VIRL Rural & financial Services ( Zimbabwe)
VIRL’s financial inclusion mandate has centered on rural financing, with a particular interest in connecting excluded and vulnerable women and youth to enterprises that create jobs and reduce migration.
VIRL has collaborated with development partners in Zimbabwe’s rural communities in order to expand the business. VIRL worked together by incorporating microcredit into their programming.
eMaisha Pay (Uganda)
Through a secure mobile platform and an alternative credit scoring system, eMaisha Pay provides SMEs with access to rapid, affordable, and non-collateral working capital loans to engage in business growth.
The goal of the startup is to make it possible for any entrepreneur with an idea to create a business and contribute to the creation of jobs and the betterment of human life on the planet.
International Airtime Top-up (Uganda)
With over 80 destination currencies enabled, the International Top-Up Gateway (technology) can integrate cross-network/border airtime, mobile money, and bank low-cost transfers all across the world.
It primarily provides airtime, money transfers, and cash collection services to and from African corridors.
Motito (Ghana)
Motito is on a mission to improve the financial health of all Africans by fostering financial inclusion and increasing access to credit across the continent.
The company is a “buy now, pay later” platform that offers 0% interest credit at the point of transaction.
Akiba Digital (South Africa)
Akiba is a small business credit rating software that uses an alternative scoring model.

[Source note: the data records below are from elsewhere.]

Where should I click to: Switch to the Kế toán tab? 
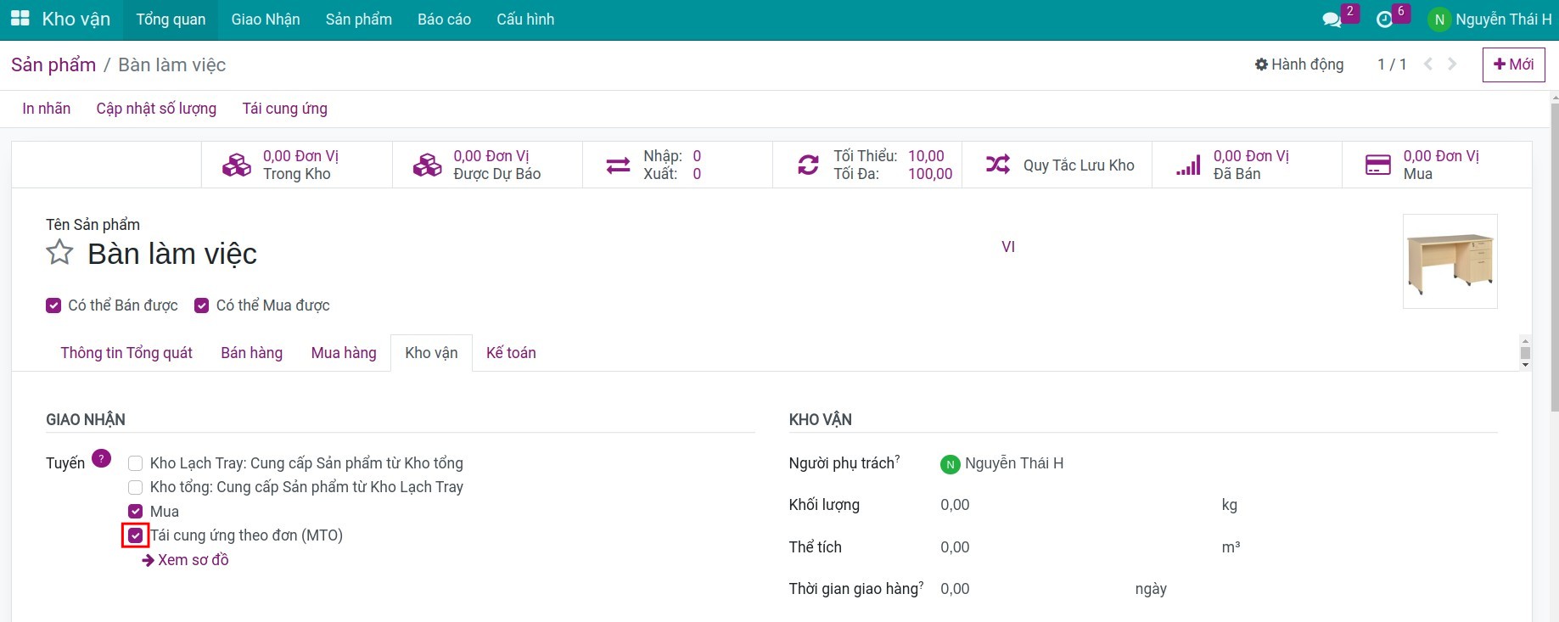pos(511,353)
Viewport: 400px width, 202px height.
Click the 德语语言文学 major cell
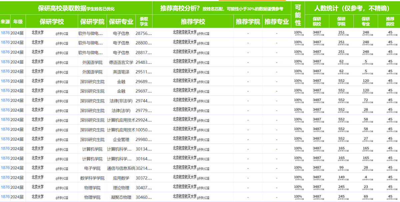[x=121, y=62]
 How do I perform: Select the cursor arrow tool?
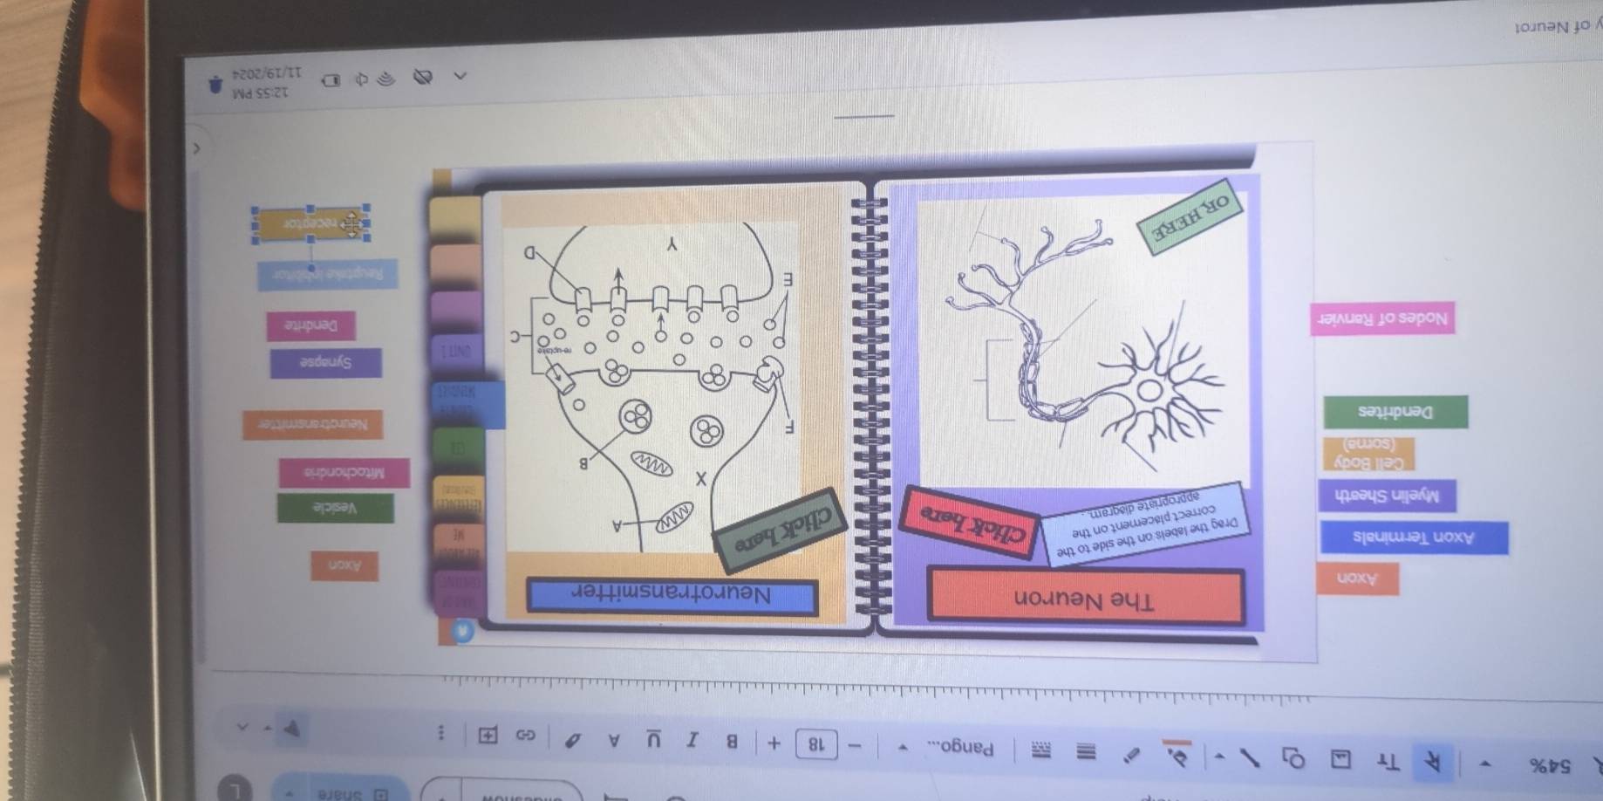1432,763

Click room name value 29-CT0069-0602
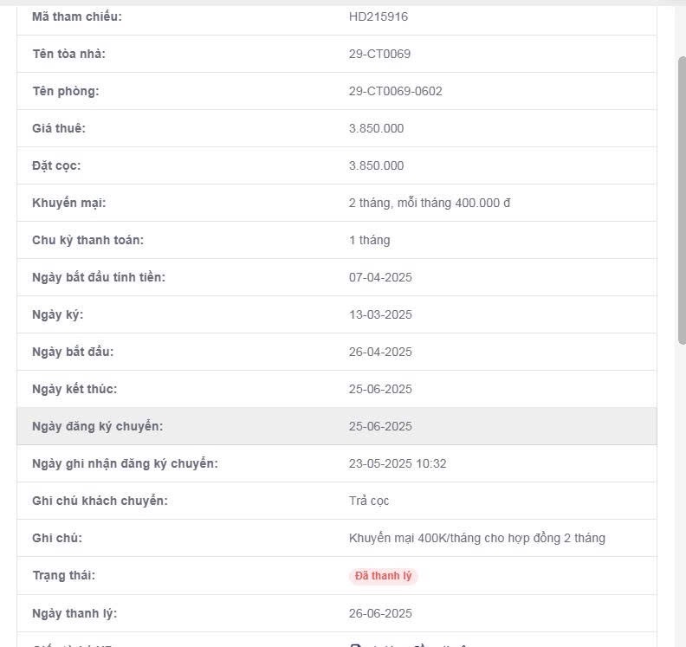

Small businesses and society will benefit from the startup’s improved credit scoring system.
Damansah (Ivory Coast)
Small and medium businesses help African communities prosper economically. Entrepreneurs, on the other hand, find it difficult to organize themselves in order to assure their long-term viability.
Damansah Inc, a company that uses technology to assist entrepreneurs to expand their businesses, was founded in response to this large-scale challenge.
Professional speakers and mentors from Luxembourg and the United Arab Emirates will assist the chosen firms in developing their businesses and accomplishing their inclusion objectives over the course of the three-day program, fostering synergies among them, their partners, sponsors, investors, microfinance institutions, and public financial institutions (PFIs).